Monday, June 1, 2020

1968 has arrived again with nation-wide protests and police attacks on press


I compared 2016 to 1968 at least three times four years ago, beginning with The torches and pitchforks came out for Trump last night in March of that election year.
As for ABC News' comparison of today to the summer of 1968, I think it's a better analogy than Weimar Germany. We're not at either place yet, but 1968 is only blocks away and we're headed right for it.
We're there again, including what I thought made the media coverage of the Trump campaign more adversarial four years ago.
What is new is that Trump has actively antagonized the press...That's called picking a fight with people who buy ink (or pixels) by the barrel...an action that Mark Twain advised should be avoided at all costs...Now, the targets of violence have expanded from protesters to the press. That's guaranteed to make coverage more hostile.
Police all over the country have made the same mistake, as the Washington Post reported in Police appear to target journalists as they cover George Floyd protests.

Some on-air journalists have become the target of attacks while covering clashes between police and protesters following George Floyd's death.
This is the kind of thing I'd expect to see in a war zone or some authoritarian country with weak freedom of the press, not the U.S., at least not this widespread. The silver lining is that it will get the press focused on police brutality now that it is directed against them, not just the protestors and rioters. The bad news is that it could attract media attention away from the people who experience excessive force every day. To its credit, the Washington Post continued to cover that part of the story in D.C. protesters don’t want their voices lost in the chaos.

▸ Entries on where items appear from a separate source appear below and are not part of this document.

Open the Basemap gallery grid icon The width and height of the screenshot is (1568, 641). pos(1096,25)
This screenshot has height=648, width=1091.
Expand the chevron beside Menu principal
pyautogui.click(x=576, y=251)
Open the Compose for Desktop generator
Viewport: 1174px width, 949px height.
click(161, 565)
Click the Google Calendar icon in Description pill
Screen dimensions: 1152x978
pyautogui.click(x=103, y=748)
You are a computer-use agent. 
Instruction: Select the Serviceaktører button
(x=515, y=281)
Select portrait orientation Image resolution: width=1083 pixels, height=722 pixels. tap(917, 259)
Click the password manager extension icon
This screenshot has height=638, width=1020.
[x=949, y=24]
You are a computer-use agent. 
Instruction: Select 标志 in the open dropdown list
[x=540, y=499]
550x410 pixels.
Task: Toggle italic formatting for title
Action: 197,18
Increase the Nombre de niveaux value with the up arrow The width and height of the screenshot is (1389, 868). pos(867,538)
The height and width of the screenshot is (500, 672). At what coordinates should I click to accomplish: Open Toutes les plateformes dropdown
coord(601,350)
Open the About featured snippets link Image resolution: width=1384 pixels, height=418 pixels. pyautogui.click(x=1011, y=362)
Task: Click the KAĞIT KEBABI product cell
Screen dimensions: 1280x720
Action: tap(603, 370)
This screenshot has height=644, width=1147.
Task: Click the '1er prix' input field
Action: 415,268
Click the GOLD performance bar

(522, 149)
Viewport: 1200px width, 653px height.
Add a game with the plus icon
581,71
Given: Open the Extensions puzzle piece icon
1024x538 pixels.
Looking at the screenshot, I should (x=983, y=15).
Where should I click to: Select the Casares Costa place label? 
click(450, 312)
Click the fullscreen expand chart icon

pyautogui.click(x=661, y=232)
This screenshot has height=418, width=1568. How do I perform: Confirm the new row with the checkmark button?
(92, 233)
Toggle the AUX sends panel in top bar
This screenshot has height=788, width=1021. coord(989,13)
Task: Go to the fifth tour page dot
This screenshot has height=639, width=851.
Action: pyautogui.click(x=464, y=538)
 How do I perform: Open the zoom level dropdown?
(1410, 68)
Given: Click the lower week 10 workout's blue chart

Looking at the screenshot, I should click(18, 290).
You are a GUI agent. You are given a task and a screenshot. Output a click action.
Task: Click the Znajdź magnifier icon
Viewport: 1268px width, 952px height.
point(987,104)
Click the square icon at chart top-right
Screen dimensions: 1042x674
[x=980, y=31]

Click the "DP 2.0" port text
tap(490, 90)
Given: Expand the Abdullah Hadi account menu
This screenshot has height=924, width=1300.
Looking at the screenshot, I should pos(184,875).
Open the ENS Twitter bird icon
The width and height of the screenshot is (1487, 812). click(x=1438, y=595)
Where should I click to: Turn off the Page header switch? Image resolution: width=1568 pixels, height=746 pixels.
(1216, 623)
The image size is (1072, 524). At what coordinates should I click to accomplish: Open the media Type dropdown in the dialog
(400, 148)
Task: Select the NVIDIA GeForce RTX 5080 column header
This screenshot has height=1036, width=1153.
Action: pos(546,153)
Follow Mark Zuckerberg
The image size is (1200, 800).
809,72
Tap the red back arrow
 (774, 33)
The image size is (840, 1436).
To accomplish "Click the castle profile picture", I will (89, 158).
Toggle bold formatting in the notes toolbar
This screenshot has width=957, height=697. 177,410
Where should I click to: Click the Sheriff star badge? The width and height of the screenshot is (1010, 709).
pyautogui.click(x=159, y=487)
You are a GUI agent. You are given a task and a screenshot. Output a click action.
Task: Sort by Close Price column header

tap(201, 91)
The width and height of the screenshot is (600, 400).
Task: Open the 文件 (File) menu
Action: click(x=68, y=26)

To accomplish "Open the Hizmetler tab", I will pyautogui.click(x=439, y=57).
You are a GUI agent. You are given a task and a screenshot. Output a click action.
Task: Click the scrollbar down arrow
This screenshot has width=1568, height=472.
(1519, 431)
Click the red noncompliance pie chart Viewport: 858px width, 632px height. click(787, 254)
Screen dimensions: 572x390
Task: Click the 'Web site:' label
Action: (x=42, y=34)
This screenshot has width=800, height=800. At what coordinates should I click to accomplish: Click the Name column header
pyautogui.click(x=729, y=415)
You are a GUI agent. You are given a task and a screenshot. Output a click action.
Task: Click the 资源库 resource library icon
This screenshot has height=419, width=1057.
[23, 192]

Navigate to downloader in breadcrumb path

Before clashes erupted between protesters and police on May 31, sparking a night of chaos across Washington, D.C., there was a third day of mostly peaceful protests outside the White House.
Don't forget that this is the real story of the past week.

2 comments:

  1. I vividly remember the riot back then. I enlisted in the navy in 1968. Vietnam vet 68-72 Life member of VVA.

    ReplyDelete
    Replies
    1. Thanks for dropping by, jrfjr.

      I was at least 10 years younger than you, but I still remember the wave of riots that broke out after Martin Luther King, Jr., was assassinated and the police crackdown on the protests at the 1968 Democratic National Convention. That's what this past week and weekend reminds me of.